Thread: Need LIMIT and ORDER BY for UPDATE

Need LIMIT and ORDER BY for UPDATE

From
"D. Dante Lorenso"
Date:
All,

I'd really like to have ORDER BY and LIMIT for UPDATE and DELETE
commands.  Is this possible?

   UPDATE invoice i
   SET reserve_ts = NOW() + '1 hour'::timestamp
   FROM account a
   WHERE a.acct_id = i.acct_id
   AND i.reserve_ts < NOW()
   AND a.status = 'A'
   AND i.is_paid IS FALSE
   ORDER BY i.create_ts ASC
   LIMIT 1
   RETURNING invoice_id;

This query would find JUST ONE invoice record which is not paid and
reserve the right to operate on the row using the 'reserve_ts' column
for all active accounts.  The one row would be the oldest invoice
matching the criteria.  Only that one row would be updated and the
invoice_id of the updated row (if any) would be returned.

Running a query like this over and over would pop just one record off
the queue and would guarantee an atomic reservation.
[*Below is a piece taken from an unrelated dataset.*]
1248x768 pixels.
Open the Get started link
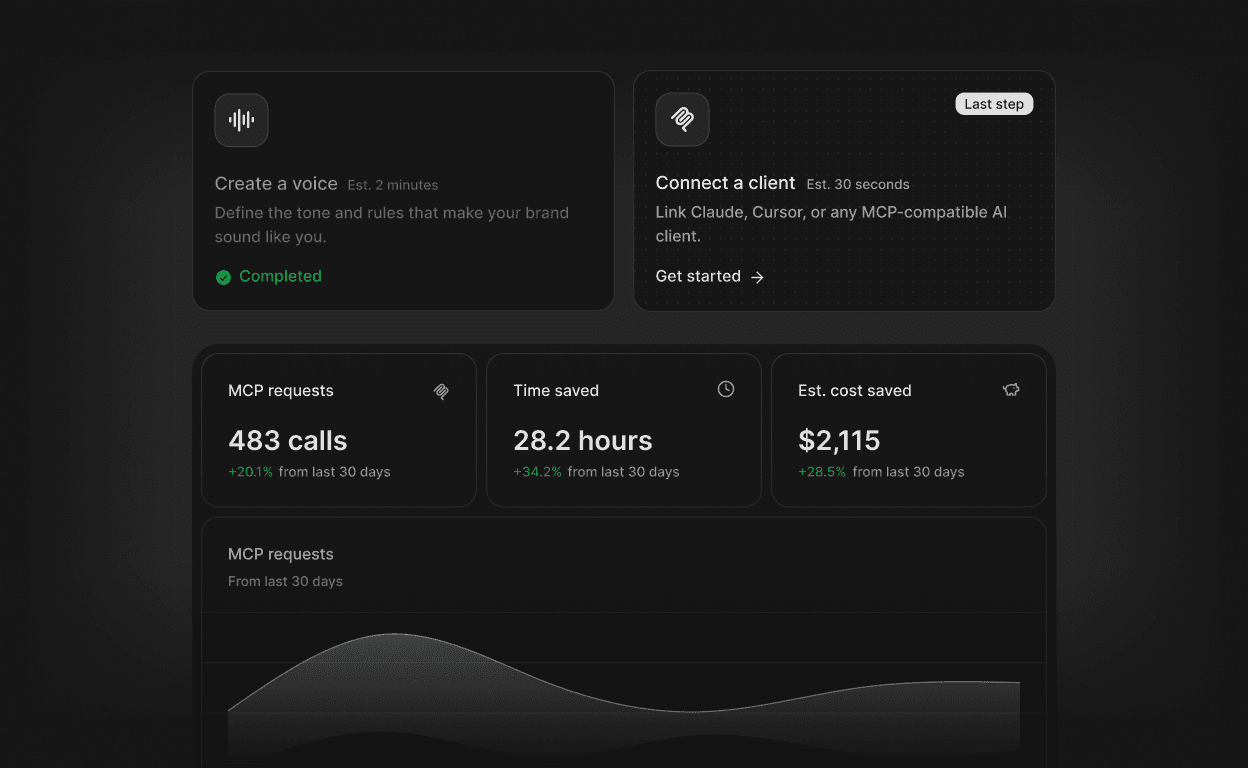[698, 276]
Similar syntax would be very useful for DELETE operations.  The idea is
that doing an UPDATE with RETURNING allows a get/set operation in a
single query.  Without the LIMIT and ORDER BY, I'm forced to reserve all
rows at once which my application doesn't want to handle like that.

Can something like what I want be added in a future version?  Ideas or
alternatives?  I don't see how I can rewrite this query as a single
statement any other way and get the same expectations.

-- Dante

Re: Need LIMIT and ORDER BY for UPDATE

From
Bill Moran
Date:
"D. Dante Lorenso" <dante@lorenso.com> wrote:
>
> All,
>
> I'd really like to have ORDER BY and LIMIT for UPDATE and DELETE
> commands.  Is this possible?
>
>    UPDATE invoice i
>    SET reserve_ts = NOW() + '1 hour'::timestamp
>    FROM account a
>    WHERE a.acct_id = i.acct_id
>    AND i.reserve_ts < NOW()
>    AND a.status = 'A'
>    AND i.is_paid IS FALSE
>    ORDER BY i.create_ts ASC
>    LIMIT 1
>    RETURNING invoice_id;
>
> This query would find JUST ONE invoice record which is not paid and
> reserve the right to operate on the row using the 'reserve_ts' column
> for all active accounts.  The one row would be the oldest invoice
> matching the criteria.  Only that one row would be updated and the
> invoice_id of the updated row (if any) would be returned.
>
> Running a query like this over and over would pop just one record off
> the queue and would guarantee an atomic reservation.

While I'm not going to argue as to whether your suggestion would be
a good idea or not, I will suggest you look at SELECT FOR UPDATE, which
will allow you to do what you desire.

--
Bill Moran
http://www.potentialtech.com

Re: Need LIMIT and ORDER BY for UPDATE

From
"John D. Burger"
Date:
D. Dante Lorenso wrote:

> I'd really like to have ORDER BY and LIMIT for UPDATE and DELETE
> commands.  Is this possible?
>
>   UPDATE invoice i
>   SET reserve_ts = NOW() + '1 hour'::timestamp
>   FROM account a
>   WHERE a.acct_id = i.acct_id
>   AND i.reserve_ts < NOW()
>   AND a.status = 'A'
>   AND i.is_paid IS FALSE
>   ORDER BY i.create_ts ASC
>   LIMIT 1
>   RETURNING invoice_id;
>
> This query would find JUST ONE invoice record which is not paid and
> reserve the right to operate on the row using the 'reserve_ts'
> column for all active accounts.  The one row would be the oldest
> invoice matching the criteria.  Only that one row would be updated
> and the invoice_id of the updated row (if any) would be returned.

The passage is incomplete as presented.